Extracted material:
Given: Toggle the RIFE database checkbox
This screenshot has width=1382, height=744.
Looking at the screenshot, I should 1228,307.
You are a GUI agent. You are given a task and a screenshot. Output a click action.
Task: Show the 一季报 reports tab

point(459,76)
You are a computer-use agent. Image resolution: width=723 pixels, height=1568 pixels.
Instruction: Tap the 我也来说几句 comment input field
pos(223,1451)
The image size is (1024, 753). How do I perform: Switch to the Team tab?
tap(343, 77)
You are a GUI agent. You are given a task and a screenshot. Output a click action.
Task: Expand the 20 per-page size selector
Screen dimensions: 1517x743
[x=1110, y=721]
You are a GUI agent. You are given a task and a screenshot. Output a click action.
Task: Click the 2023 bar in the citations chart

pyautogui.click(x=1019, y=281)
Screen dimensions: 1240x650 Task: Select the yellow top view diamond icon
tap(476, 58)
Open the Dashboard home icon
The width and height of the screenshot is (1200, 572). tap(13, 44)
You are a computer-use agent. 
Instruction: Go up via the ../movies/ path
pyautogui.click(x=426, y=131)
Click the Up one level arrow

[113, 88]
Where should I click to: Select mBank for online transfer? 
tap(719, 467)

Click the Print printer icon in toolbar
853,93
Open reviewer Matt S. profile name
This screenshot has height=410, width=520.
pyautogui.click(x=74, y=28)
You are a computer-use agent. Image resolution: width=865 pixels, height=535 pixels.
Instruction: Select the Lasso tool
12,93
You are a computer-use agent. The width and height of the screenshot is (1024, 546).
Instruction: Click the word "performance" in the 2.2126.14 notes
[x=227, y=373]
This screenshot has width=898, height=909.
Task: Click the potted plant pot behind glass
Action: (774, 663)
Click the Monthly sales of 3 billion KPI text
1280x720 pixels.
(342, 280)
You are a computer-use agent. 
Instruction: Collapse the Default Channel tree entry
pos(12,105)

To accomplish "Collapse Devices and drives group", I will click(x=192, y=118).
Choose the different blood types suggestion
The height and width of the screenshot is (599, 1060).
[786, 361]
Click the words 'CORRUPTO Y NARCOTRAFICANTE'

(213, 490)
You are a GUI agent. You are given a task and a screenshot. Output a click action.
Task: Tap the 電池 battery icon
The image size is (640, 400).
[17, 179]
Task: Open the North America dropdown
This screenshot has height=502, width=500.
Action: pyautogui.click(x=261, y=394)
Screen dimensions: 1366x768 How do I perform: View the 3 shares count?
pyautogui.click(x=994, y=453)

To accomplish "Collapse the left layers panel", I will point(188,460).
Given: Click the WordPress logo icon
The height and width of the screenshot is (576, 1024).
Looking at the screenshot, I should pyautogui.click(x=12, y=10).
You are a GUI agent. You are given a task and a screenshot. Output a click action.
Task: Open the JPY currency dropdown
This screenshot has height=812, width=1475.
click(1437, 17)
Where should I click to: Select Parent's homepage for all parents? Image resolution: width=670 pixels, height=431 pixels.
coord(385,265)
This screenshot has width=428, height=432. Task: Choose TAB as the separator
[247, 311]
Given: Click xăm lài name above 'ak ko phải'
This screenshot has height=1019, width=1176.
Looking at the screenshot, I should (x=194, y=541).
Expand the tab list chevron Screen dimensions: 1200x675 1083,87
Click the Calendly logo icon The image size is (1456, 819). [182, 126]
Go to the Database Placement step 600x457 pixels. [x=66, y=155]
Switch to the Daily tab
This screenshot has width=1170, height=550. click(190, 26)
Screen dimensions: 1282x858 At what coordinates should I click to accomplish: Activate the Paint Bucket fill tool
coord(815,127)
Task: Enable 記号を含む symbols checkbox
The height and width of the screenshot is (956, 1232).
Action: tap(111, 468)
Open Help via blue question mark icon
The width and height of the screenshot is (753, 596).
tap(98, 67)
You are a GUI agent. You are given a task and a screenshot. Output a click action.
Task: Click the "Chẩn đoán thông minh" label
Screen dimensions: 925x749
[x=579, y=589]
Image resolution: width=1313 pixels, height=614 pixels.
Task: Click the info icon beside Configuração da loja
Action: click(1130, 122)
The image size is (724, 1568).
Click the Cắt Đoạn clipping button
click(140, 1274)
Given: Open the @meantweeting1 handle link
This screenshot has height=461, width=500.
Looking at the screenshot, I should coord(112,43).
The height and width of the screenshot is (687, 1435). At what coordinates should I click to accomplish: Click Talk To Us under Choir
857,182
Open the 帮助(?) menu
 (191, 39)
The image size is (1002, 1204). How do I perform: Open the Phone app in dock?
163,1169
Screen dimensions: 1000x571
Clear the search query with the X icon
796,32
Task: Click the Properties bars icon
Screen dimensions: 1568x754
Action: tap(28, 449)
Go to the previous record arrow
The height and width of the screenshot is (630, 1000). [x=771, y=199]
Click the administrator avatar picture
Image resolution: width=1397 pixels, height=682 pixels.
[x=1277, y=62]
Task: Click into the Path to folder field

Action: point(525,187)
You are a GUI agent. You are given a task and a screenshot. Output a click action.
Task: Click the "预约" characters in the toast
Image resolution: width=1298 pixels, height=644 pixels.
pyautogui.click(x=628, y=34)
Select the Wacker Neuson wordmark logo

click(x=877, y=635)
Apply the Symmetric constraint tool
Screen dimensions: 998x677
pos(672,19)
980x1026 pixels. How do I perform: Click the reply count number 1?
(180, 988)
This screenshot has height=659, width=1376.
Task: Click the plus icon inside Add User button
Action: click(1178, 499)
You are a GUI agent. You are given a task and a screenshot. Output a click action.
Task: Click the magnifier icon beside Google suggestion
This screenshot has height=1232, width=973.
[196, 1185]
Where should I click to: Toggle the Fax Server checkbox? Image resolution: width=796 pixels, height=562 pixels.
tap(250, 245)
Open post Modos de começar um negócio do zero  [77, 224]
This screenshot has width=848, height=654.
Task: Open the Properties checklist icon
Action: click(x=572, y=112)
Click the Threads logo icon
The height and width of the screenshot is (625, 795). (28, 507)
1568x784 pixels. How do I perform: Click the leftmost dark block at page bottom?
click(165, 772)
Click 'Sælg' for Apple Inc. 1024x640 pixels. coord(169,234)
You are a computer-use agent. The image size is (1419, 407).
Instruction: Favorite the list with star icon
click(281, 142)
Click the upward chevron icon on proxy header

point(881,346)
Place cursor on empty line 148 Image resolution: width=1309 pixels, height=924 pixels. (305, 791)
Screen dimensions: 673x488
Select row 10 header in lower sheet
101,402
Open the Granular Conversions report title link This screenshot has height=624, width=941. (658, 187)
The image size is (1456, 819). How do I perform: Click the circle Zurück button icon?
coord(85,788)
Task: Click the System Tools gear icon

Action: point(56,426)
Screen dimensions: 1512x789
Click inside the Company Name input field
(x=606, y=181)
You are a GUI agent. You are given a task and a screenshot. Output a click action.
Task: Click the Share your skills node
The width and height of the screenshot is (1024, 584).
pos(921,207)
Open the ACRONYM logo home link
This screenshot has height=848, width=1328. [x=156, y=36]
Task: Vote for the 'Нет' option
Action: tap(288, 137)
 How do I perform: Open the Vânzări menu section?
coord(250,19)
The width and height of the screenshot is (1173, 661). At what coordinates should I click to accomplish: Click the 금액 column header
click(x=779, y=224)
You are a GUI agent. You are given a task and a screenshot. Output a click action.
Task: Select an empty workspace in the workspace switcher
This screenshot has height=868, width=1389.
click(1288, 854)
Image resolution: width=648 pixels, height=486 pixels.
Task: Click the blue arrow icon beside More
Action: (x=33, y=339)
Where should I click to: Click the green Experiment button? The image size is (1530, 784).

Try it:
How many lines in the records above contain the word "empty"? Give only the number.

Solved problem:
2